Chad is here, has been here since August and I wouldn't call it a visit anymore. I wear my engagement ring everyday and I am completely nonchalant about the fact that we're getting hitched. It is the only thing in my life that feels completely right. I fought off all the demons, I weighed the pro and cons for years. We were on-again off-again for way too long. He is the only thing in my life I can count on to always be there, feel right and make me absolutely happy.

I've forgiven myself for a lot of the bullshit I've done over the years. A lot of the pain I've caused, etc. I think without realizing I've just become a better person.

Chad and I have been looking for a place to live for awhile. Ideally I'd like to move to Anaheim. We looked at a couple of places over there and it only made me want to live there even more. I think eventually we'll just end up in freaking Northridge or something. I really don't care as long as we stop renting from my parents lately. This house can get so suffocating but my biggest problem is that I can never sleep during the day. There is just too much noise in this house. I sleep in a series of naps and that's just cause I get so damn tired sometimes. I had 5 hours of sleep today. I think it's enough. At least, I hope it is. I might get a nap in before my shift tonight.

I wish I could go see Opeth on the 9th at the Wiltern. The last time I saw them there it was so awesome. Front row, nothing but musical drunken bliss. The last concert I went to was Dethklok a couple of months ago. I need more music in my life, it makes me a happier person.

I hope I get to travel a few times this year. Chad and I are going to Vegas in May and we'll be there for a good five days or so. I am going to Graceland in the fall with my friends Diana and Maricela. I finally found someone to go with me and I am extremely excited about that.

Nothing else going on really. My brother who is 15 now has a girlfriend and I think it's the cutest thing. Marlene is in school and constantly having drama with Ruben. I like him a lot for her, he's her best choice yet but she tends to be mean to him sometimes. Chely is doing awesome in her big fancy art school. She made the Dean's list and is getting all kinds of recognition for doing what she loves which is incredible. I've yet to take that risk. It's the self esteem of mine..it's like, nonexistant. My parents are doing well. Last year I went to Vegas with them for a weekend and It's the second time  we do that. It's a blast to just hang out with them in the casino, have a few drinks and just enjoy spending our hard earned money in the stupidest yet most acceptable way ever created. I just bought them concert tickets and they were highly overpriced but it'll be worth it. They never really do anything together so it'll be good for them.

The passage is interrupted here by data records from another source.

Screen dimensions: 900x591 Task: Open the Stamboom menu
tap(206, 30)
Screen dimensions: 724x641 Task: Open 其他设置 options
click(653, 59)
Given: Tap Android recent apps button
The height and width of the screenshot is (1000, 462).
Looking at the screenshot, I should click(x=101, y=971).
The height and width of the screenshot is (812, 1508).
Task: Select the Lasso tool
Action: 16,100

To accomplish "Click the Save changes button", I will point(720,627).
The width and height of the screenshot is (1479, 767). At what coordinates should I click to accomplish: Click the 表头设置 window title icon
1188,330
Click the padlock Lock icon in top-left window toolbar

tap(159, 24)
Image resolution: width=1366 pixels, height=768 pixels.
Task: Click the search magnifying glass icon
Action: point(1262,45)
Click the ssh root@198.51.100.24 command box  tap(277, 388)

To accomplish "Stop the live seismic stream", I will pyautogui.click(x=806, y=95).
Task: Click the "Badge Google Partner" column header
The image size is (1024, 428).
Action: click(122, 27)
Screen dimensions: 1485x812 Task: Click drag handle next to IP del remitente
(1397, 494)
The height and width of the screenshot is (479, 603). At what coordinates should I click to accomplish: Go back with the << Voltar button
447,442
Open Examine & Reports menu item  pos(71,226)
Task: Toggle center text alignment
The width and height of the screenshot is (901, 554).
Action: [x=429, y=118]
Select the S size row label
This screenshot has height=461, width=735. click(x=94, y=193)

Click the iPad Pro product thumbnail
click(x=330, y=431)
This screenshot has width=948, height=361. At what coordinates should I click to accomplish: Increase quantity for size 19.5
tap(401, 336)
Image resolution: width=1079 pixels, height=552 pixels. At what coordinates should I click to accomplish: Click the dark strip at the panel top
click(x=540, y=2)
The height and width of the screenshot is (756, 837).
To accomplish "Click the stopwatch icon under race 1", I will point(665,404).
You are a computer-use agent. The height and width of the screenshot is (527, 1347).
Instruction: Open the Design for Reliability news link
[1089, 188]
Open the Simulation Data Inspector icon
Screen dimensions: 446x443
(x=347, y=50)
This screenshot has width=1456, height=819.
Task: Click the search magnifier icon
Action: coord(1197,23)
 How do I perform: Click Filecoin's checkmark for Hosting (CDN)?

I don't really interract with my uncle anymore, or my cousins or most of the people I used to be friends with. Time just kind of pulls you apart. I still see Ricky once in awhile and I hear from Steve once in awhile too but it's not the same. It'll never be. We're all just doing different things. Ricky seems to still be unattainble and stuck. Holding onto the "I'm gonna be a rock star" dream and doing nothing else with his life. I love him to death but his choices stink and it absolutely blows cause I know he's a lot better than what he's doing. Steve is actually home for the next month. He's got a year left and then he's home for good. It's crazy to think so much time has passed already and I feel old most of the time when I sit and think about shit like this.

I wish I were closer to more people. The few I just mentioned are really all that matter to me in my life right now. I have like, no one else. Tons of acquaintances, tons of former friends but not a lot of people close to my heart. My schedule makes it hard for me to interract with people anyway since I am up all night on most nights.

I love spring. I love when the days are sunny but not too hot and I love it when the nights are perfectly chilly. I have next weekend off of work and I want sit outside and drink some cold beer and just shoot the shit. I think I might just invite some people over and use my sister's 27th birthday as an excuse to party. It's been a long time since I had a get together.